→ **Exercise brief**: For this exercise, write out every entry exactly and leave the pictures out.

[Items from a data source]
========================================================================
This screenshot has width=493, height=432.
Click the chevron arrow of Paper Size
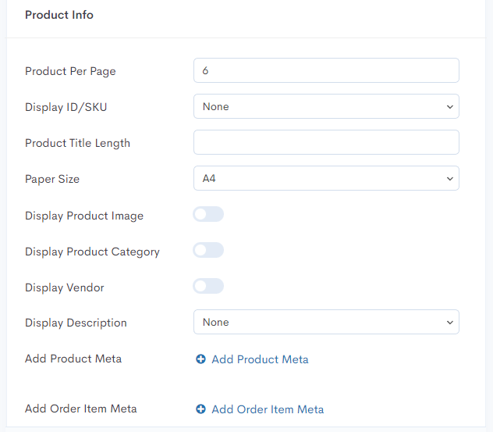coord(450,179)
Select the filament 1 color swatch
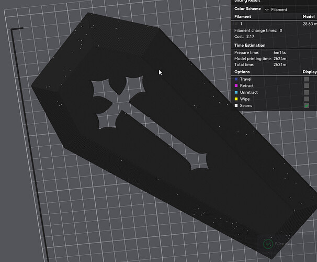317x262 pixels. tap(236, 24)
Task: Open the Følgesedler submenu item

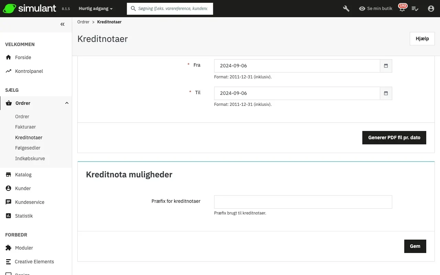Action: [28, 148]
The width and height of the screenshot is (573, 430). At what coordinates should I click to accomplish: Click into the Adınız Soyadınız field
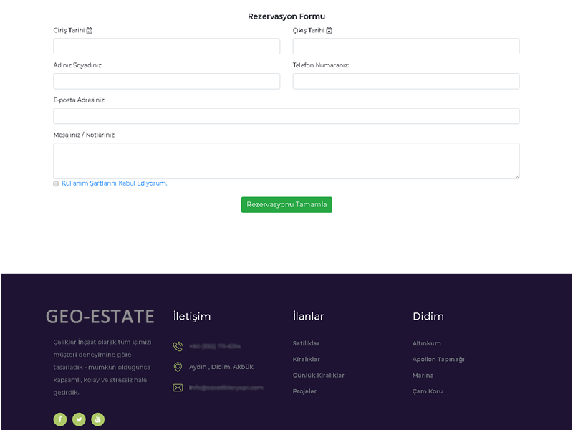tap(166, 81)
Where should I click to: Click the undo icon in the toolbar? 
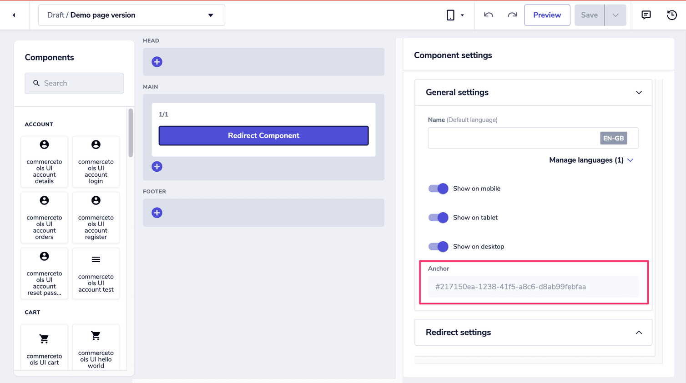pyautogui.click(x=488, y=15)
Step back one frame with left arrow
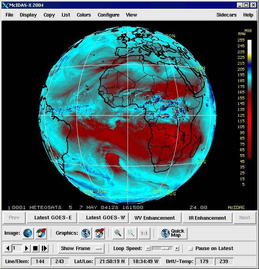The width and height of the screenshot is (259, 269). point(8,248)
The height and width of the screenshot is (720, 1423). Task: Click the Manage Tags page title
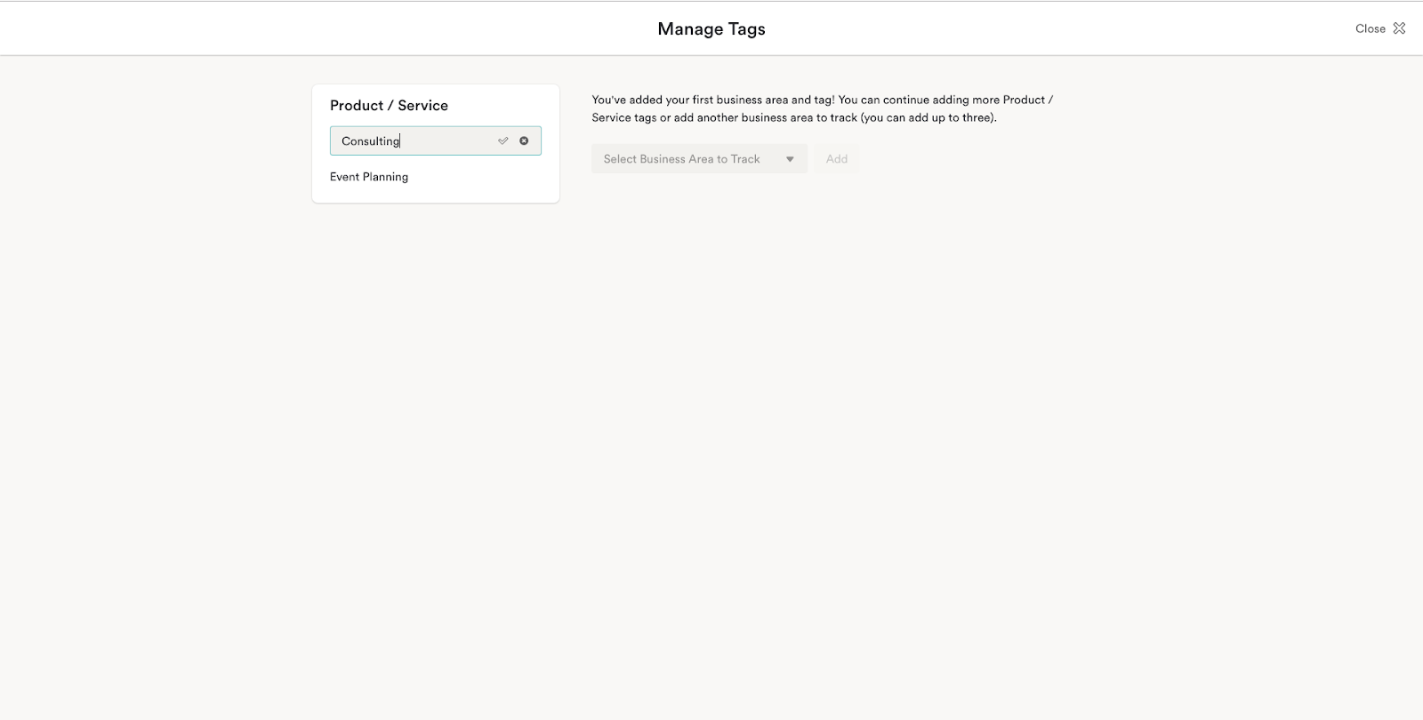711,28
========================================================================
→ **Response**:
This screenshot has width=493, height=432.
Click the chevron arrow of Paper Size
coord(450,179)
Select the filament 1 color swatch
317x262 pixels. tap(236, 24)
Task: Open the Følgesedler submenu item

Action: [28, 148]
The width and height of the screenshot is (573, 430). At what coordinates should I click to accomplish: Click into the Adınız Soyadınız field
tap(166, 81)
Where should I click to: Click the undo icon in the toolbar? 
pyautogui.click(x=488, y=15)
Step back one frame with left arrow
The width and height of the screenshot is (259, 269). point(8,248)
The height and width of the screenshot is (720, 1423). Task: Click the Manage Tags page title
711,28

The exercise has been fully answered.